Cynthia Cooper-Dyke expects big things for USC women’s basketball
New USC women’s basketball coach Cynthia Cooper-Dyke has been challenged.
Trojans athletic director Pat Haden said he wants the program back to being relevant nationally.
“Cynthia is a proven coach and there’s no reason she can’t help us get back to the level it was when she played here in the 1980s,” Haden said.
Cooper-Dyke said she is eager to face that challenge. “If you were to ask what my dream job was,” Cooper-Dyke said during a conference call Friday, “it was to come back home and be head coach at USC.

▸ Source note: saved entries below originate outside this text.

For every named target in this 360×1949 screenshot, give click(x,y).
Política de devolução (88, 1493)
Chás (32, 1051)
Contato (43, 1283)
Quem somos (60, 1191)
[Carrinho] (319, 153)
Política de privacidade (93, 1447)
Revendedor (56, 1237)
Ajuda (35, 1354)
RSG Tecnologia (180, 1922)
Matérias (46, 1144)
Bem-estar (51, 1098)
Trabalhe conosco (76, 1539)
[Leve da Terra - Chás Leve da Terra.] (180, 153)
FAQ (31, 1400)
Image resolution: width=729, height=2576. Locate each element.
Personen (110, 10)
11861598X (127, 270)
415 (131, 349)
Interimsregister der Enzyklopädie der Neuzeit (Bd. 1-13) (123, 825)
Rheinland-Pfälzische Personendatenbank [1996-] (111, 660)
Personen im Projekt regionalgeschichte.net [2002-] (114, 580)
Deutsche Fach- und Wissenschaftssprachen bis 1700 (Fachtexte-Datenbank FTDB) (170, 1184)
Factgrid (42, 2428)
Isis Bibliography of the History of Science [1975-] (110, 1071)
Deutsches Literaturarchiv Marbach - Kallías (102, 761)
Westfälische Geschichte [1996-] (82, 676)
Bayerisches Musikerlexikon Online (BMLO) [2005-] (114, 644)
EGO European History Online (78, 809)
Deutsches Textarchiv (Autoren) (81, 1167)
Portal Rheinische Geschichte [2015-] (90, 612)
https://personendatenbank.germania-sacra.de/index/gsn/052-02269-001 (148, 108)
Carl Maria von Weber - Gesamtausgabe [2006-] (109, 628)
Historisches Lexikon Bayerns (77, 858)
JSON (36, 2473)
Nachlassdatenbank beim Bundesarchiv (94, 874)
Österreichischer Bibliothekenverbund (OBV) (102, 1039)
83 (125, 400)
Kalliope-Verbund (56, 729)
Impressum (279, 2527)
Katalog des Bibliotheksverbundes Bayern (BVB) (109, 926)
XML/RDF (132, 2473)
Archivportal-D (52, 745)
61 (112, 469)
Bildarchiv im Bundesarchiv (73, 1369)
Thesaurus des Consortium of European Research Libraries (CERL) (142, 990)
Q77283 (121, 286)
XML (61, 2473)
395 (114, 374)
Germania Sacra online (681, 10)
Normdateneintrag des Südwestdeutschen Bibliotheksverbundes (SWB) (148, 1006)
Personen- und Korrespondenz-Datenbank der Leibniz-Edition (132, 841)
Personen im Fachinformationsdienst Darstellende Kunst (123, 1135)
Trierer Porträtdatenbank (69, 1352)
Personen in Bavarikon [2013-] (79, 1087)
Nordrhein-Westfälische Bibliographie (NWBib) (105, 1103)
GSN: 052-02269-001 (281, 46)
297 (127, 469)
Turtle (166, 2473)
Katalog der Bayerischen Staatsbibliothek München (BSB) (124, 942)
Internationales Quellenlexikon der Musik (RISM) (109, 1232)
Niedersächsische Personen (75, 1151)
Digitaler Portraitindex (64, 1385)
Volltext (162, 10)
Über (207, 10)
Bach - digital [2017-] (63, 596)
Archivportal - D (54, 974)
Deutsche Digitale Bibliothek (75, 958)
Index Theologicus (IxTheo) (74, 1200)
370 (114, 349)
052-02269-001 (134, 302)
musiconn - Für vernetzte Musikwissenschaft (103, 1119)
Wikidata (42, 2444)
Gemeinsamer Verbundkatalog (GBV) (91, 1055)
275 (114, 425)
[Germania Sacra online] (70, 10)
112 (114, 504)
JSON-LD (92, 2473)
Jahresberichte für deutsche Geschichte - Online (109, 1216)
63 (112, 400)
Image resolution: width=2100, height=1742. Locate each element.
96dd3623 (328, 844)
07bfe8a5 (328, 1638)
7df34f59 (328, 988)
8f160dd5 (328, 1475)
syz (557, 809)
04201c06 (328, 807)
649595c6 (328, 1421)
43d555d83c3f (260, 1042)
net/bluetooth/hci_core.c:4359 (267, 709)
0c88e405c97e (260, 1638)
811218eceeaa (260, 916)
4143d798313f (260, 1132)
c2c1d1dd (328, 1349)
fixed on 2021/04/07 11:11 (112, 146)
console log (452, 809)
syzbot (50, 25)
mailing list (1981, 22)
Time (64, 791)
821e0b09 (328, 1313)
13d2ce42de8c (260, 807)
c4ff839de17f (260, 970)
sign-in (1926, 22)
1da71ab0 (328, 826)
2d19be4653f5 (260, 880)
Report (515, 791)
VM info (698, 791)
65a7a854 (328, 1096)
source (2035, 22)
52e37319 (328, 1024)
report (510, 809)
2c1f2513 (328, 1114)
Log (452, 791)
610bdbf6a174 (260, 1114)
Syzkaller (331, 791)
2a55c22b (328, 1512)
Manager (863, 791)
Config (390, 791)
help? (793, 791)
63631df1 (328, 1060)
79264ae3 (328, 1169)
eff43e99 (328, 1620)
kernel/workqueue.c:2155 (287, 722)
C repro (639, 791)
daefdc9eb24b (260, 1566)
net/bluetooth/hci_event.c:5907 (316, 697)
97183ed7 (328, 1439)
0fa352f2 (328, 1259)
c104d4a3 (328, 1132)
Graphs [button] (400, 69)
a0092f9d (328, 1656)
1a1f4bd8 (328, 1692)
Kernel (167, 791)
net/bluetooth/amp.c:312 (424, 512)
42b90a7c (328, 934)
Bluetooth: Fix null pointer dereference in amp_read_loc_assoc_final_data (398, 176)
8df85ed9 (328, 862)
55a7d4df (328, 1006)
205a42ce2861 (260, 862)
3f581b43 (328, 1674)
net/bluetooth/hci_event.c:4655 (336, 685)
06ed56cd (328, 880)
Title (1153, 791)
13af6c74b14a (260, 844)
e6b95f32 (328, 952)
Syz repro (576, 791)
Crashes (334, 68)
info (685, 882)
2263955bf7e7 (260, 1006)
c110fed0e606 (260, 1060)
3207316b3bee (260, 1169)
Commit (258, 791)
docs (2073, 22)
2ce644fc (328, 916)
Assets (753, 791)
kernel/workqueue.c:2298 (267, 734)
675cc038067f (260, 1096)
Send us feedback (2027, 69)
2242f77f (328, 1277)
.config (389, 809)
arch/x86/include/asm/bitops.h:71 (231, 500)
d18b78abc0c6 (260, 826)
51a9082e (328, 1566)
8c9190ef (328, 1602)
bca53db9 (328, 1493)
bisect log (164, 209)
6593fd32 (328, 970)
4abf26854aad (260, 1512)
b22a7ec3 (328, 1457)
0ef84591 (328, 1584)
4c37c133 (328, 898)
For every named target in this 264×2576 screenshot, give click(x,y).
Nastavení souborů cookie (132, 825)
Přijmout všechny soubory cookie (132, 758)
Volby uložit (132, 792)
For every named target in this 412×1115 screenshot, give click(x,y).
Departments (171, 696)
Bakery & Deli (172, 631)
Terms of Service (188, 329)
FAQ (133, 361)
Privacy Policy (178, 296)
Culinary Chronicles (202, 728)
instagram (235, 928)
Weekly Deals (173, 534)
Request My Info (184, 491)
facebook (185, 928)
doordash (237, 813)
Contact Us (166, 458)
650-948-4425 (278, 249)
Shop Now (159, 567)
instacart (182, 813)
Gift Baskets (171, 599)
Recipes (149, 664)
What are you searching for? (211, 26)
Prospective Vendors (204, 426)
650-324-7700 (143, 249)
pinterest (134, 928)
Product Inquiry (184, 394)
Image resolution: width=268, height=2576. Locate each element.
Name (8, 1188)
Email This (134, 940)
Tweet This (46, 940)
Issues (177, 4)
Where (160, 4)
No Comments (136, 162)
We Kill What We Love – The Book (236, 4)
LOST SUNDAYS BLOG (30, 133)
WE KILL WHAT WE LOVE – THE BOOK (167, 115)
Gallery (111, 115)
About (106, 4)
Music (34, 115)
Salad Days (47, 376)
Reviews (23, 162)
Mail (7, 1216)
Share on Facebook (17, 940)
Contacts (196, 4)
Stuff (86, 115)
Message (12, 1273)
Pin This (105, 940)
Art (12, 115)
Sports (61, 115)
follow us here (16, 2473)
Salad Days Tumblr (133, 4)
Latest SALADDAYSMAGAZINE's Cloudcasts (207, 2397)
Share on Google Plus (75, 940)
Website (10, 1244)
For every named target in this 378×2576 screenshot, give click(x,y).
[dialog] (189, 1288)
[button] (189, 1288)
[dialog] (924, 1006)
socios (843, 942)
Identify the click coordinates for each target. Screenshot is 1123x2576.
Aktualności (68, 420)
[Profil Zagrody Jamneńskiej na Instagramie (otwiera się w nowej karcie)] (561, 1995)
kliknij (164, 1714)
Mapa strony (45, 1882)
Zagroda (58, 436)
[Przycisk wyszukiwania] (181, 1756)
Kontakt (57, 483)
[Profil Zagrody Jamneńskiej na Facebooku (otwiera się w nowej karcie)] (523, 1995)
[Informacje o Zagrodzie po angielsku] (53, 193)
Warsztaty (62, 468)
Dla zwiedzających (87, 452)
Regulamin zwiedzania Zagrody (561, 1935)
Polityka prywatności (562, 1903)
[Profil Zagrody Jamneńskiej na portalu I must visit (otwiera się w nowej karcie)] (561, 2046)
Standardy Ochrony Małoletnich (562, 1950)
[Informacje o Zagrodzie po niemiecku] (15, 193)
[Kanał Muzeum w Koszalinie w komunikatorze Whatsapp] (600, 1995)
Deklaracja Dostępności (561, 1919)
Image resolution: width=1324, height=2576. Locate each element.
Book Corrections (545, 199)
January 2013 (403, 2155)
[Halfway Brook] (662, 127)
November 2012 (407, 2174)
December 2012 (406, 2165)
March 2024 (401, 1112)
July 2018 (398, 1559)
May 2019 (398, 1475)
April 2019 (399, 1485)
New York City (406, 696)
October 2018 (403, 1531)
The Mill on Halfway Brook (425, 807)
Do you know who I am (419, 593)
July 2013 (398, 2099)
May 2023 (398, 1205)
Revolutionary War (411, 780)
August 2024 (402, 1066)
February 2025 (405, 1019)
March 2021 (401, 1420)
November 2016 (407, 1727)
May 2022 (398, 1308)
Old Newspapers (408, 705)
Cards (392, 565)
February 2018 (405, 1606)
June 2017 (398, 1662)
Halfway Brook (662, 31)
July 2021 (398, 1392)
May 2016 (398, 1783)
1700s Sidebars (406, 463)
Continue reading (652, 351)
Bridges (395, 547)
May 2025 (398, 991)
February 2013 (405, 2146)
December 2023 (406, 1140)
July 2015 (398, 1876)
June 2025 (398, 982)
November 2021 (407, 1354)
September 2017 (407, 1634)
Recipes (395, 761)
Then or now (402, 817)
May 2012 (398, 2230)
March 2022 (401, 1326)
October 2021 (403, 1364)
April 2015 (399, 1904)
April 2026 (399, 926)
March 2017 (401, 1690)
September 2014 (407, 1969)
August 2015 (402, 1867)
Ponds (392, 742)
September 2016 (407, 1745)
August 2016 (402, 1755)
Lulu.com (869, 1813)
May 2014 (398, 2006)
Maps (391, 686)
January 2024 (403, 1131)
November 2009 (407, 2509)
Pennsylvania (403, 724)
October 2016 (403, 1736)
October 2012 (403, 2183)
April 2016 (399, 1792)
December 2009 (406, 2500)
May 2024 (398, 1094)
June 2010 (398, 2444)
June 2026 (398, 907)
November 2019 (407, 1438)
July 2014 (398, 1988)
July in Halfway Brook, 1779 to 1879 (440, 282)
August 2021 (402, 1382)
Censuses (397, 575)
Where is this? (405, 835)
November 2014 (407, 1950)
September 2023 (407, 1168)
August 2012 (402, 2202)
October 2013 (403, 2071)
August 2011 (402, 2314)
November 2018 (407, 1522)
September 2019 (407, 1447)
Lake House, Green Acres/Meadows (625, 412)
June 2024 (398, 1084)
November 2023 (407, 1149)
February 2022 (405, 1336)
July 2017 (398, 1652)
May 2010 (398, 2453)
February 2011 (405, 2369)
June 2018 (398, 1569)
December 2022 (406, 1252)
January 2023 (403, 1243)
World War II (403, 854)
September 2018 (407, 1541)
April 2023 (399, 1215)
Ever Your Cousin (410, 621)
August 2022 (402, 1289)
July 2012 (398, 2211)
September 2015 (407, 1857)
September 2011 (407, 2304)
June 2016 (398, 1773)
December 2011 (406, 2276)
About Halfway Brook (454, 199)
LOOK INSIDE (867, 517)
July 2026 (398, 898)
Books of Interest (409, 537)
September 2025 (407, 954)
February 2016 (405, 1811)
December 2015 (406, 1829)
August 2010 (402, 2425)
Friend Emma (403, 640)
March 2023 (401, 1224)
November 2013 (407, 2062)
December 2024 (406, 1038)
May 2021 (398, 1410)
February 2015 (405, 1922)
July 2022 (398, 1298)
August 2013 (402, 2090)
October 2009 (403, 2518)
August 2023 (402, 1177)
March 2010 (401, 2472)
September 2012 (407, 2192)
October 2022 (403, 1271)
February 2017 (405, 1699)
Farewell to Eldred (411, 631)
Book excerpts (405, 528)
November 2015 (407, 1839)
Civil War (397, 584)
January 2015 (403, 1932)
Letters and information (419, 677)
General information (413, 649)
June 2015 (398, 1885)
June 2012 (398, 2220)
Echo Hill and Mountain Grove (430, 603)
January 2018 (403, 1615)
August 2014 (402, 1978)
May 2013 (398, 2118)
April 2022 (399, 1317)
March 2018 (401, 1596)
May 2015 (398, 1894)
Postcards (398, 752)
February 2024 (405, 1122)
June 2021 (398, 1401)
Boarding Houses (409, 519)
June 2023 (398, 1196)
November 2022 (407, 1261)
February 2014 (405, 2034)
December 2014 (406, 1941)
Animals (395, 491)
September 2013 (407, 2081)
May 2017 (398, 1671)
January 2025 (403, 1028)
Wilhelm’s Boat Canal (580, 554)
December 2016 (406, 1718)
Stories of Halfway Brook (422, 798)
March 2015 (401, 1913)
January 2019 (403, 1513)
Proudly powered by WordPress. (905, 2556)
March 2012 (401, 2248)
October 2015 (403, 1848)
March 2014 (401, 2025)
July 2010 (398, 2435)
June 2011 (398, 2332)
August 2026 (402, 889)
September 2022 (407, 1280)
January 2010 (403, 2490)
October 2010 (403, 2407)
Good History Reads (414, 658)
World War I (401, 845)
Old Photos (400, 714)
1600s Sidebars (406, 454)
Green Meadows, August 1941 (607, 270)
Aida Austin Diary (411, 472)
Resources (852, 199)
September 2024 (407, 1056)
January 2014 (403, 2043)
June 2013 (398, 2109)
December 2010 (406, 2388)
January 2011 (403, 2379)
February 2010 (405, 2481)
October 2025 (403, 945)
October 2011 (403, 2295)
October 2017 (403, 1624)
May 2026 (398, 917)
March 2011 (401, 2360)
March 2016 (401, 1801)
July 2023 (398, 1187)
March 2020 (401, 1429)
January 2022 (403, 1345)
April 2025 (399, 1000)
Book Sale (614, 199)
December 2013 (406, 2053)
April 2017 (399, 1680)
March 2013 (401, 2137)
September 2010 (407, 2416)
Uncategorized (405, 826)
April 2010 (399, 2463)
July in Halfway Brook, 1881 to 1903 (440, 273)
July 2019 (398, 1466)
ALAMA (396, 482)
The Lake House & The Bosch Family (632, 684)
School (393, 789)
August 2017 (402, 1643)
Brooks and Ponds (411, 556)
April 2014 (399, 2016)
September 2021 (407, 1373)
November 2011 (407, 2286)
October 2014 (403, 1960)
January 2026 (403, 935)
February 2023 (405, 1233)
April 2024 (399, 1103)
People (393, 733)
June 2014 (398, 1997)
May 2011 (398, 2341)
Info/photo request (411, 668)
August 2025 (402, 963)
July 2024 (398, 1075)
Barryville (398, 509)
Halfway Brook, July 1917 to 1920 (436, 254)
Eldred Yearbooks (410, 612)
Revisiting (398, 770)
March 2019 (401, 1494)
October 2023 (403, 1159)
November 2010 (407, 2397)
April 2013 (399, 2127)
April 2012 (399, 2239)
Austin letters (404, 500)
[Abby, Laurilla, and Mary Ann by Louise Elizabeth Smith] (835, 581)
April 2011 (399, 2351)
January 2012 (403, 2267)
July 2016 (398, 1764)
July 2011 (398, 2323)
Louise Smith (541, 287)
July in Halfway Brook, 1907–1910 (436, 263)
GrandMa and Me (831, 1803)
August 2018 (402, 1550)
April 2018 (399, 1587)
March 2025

“My dream for my program at USC is to win, to develop a culture of winning, to put a product on the floor that the fans, players, administration, alumni can be proud of.”
Cooper-Dyke played on USC’s national championship teams in 1983 and 1984 and was part of the USA’s gold-medal-winning team at the 1988 Olympics. She is in the Naismith Memorial Basketball Hall of Fame.
When Cooper-Dyke was coach at Prairie View in 2008, the school was penalized for violations that came during her first coaching season at the school in 2005-2006.
“I now have a mentality of compliance,” Cooper-Dyke said. “When it [the NCAA violations] happened, I had been away from the college rules and I didn’t have the mentality of compliance. Now I’m surrounded by an administration that has it.”
Haden said USC had “fully vetted” Cooper-Dyke and said he feels confident that Cooper-Dyke will not make any NCAA rules mistakes.
“We talked about what happened,” Haden said. “She’ll be surrounded at USC with resources she didn’t have at prior stops.”
Cooper-Dyke is married to sports agent Brian Dyke and she has 10-year-old twins, Brian and Cyan. Cooper-Dyke said the twins are straight-A students but neither is focused on basketball.
“They’re pretty good tennis players,” Cooper-Dyke said.
Cooper-Dyke said her vision of USC basketball includes a fast-paced game played in front of large, noisy crowds.
“I like the fast tempo,” she said, “up and down the court, get it done. You also need to be efficient in the half court. It’s a balancing act.”